A pretty hefty portion of session time is spent clarifying misinformation that our patients have absorbed from various sources and assumed to be true. If you are a dietitian yourself, you know exactly what I mean.
It can be frustrating, but the patients are not to blame. If I encounter a post or article about combustion engines, overseas investing, the rise and fall of the Ottoman empire, or any other of the millions of topics in which I am a layman, I might mistakenly assume that what I am reading is correct, too. Without expertise in the subject, how could I possibly be expected to decipher the difference between fact, half-truths, and pure fiction with any degree of accuracy?
As an example of the nutrition-related nonsense that circulates in our culture, consider a post that popped up in my Facebook feed today entitled “This Finally Convinced Me to Never EVER Drink Coke Again. Once You See It, You’ll Understand.”
No way am I going to link to it; the post already has thousands of Facebook likes and I am not going to facilitate more exposure. If you really want to find it, I am sure Google will be more than happy to assist you in your efforts.

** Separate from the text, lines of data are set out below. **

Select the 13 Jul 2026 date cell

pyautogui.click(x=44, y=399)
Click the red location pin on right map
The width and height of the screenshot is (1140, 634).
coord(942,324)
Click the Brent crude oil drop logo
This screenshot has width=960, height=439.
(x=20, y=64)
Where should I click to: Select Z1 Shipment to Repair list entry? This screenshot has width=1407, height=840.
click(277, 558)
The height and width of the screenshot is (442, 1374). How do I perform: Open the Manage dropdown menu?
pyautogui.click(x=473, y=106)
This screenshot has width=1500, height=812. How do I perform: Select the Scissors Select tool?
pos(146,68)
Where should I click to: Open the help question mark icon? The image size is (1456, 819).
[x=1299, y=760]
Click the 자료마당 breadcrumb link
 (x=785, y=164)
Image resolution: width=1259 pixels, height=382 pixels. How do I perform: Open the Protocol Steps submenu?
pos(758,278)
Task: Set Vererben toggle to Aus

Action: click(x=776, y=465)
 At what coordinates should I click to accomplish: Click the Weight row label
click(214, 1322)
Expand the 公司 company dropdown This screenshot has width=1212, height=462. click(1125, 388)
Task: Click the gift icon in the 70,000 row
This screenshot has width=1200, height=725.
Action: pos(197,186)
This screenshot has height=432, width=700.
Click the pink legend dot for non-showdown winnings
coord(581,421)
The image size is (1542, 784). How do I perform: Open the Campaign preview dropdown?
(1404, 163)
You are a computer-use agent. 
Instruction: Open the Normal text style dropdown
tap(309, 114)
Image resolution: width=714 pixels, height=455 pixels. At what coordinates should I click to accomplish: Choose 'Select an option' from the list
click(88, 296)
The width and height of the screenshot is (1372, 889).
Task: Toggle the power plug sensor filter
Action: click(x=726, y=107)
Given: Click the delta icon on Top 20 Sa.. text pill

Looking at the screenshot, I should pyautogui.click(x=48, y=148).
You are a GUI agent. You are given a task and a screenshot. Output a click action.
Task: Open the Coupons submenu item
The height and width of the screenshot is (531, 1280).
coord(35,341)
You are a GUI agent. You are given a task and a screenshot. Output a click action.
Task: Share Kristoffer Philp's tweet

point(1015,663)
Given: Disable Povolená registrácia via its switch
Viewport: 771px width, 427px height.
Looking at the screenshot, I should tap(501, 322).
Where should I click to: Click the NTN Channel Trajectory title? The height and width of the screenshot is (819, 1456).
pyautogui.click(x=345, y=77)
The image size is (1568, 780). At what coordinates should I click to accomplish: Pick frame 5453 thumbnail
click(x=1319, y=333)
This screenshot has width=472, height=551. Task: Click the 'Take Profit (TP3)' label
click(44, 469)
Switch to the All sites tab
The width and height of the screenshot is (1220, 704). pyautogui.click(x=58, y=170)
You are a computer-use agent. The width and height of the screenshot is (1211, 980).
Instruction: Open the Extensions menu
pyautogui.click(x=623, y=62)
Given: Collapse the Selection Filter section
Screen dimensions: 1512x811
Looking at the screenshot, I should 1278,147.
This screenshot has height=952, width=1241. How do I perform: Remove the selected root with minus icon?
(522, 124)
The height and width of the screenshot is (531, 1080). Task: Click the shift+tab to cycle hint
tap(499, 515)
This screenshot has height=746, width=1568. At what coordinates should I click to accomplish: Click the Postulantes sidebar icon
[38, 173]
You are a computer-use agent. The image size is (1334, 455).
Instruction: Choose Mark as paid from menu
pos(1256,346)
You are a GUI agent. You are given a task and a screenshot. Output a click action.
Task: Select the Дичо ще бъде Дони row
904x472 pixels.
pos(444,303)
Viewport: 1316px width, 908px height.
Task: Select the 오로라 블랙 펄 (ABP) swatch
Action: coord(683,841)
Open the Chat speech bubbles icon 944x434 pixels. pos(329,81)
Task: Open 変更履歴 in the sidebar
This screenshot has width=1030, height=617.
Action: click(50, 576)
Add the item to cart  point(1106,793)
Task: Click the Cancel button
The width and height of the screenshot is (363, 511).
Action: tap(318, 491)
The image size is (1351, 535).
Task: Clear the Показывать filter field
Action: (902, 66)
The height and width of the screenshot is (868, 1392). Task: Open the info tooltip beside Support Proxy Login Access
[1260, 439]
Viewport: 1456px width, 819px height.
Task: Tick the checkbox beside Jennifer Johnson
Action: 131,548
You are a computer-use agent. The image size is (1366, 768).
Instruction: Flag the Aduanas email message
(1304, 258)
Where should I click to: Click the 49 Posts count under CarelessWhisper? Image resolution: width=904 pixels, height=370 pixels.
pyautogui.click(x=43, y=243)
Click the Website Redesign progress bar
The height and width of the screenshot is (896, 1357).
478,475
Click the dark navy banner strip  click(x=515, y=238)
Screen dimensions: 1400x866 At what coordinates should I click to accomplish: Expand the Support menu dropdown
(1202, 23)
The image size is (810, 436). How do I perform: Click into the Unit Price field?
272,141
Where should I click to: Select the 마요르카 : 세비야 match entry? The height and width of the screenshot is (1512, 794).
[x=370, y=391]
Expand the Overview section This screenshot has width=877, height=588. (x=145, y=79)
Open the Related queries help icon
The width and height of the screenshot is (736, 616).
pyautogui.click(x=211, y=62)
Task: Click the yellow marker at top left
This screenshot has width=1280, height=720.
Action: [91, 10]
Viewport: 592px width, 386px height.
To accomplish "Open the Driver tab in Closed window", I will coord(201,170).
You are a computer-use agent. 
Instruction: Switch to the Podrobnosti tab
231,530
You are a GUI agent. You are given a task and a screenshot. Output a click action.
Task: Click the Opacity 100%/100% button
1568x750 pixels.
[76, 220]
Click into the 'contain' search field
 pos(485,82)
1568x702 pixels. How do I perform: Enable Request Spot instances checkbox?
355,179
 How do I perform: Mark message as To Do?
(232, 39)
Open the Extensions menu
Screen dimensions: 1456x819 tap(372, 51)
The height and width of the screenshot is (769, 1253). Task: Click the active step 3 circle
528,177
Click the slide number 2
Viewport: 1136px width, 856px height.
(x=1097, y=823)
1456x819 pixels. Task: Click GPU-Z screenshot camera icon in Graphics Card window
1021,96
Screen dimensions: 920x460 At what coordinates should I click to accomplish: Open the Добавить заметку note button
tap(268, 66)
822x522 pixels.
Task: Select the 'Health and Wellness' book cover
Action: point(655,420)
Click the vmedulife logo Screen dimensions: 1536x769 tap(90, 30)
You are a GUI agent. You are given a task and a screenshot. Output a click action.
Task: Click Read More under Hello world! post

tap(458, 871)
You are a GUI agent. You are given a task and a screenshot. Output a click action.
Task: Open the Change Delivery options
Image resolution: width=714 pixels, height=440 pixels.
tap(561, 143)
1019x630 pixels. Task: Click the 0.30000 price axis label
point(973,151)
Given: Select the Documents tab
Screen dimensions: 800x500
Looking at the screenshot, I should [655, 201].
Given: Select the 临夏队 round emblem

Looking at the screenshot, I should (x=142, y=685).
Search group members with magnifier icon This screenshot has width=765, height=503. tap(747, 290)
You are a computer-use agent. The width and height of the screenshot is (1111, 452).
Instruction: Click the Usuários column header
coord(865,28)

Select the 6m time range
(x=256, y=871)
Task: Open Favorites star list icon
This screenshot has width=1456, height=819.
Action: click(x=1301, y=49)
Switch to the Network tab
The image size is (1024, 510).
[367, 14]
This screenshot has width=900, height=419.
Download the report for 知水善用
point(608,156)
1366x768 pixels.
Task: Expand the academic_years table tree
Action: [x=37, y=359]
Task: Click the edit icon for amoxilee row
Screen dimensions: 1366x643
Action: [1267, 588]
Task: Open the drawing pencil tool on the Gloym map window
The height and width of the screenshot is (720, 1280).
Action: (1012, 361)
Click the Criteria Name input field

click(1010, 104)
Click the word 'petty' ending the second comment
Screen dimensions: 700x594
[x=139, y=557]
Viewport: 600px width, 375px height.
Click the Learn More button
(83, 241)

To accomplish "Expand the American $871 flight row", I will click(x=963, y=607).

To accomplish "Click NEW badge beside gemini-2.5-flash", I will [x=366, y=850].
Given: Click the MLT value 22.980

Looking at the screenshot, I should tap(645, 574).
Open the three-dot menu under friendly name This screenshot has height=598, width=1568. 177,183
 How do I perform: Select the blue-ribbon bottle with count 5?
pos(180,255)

The post begins with Coke bashing. “The sugar content in each serving is astronomical, and the acidity can strip metal (coke is often used to de-grease car engines). If you’re a big fan of coke and still need some convincing to quit your bad habit, check out this experiment.”
Look, I am not arguing that Coke is a health food, but good-bad food dichotomies create way more harm than people realize. All foods have their pros and cons. Yes, even Coke has its upsides. Otherwise, why would anybody ever buy it?
“What happens when you drink some coke after drinking milk or eating a dairy product?” They continue, “You’ll be totally disgusted to see what happens in your stomach.” A series of photos then depict a small amount of milk being poured into a bottle of Coke, which is then capped and left to stand for six hours. By the time the hours elapse, the mixture separates into an upper layer of tan water and a lower layer of brown sediment, similar to how Italian salad dressing separates when left to stand undisturbed.
The caption reads “But what is that totally gross thing at the bottom? Is it dirt? Sand? Colon cancer?” They aren’t done. “The coke is so acidic that it denatures the protein found in the milk, causing this chemical reaction.”
According to an article published by the American Society for Microbiology, Coca-Cola Classic has a pH (which is a measure of acidity) of 2.5. You know what else has a pH of approximately 2.5? Your stomach. According to the National Institutes of Health, our stomachs – when empty – have a pH in the range of 1.5 to 3.5 due to the presence of hydrochloric acid, which is a naturally-occurring chemical that our stomachs secrete. Good luck digesting your food without it.
In other words, put protein in your stomach, let it sit there for six hours (which is unrealistic, as the stomach tends to empty much faster than that), and the product may very well resemble the denatured milk protein in the Coke bottle. The authors want us to think that something abnormal, scary, and unhealthy happened to the milk, but that is really not the case.
But what fun would it be, and more importantly how many Facebook likes would their piece get, if the authors concluded it with a lesson on digestive system physiology? Instead, they played the fear card. “This is so gross, I can’t believe I put this stuff in my body. Please share this with others, everyone needs to see this.”
No, not really. As it turns out, I don’t think anybody needs to see it.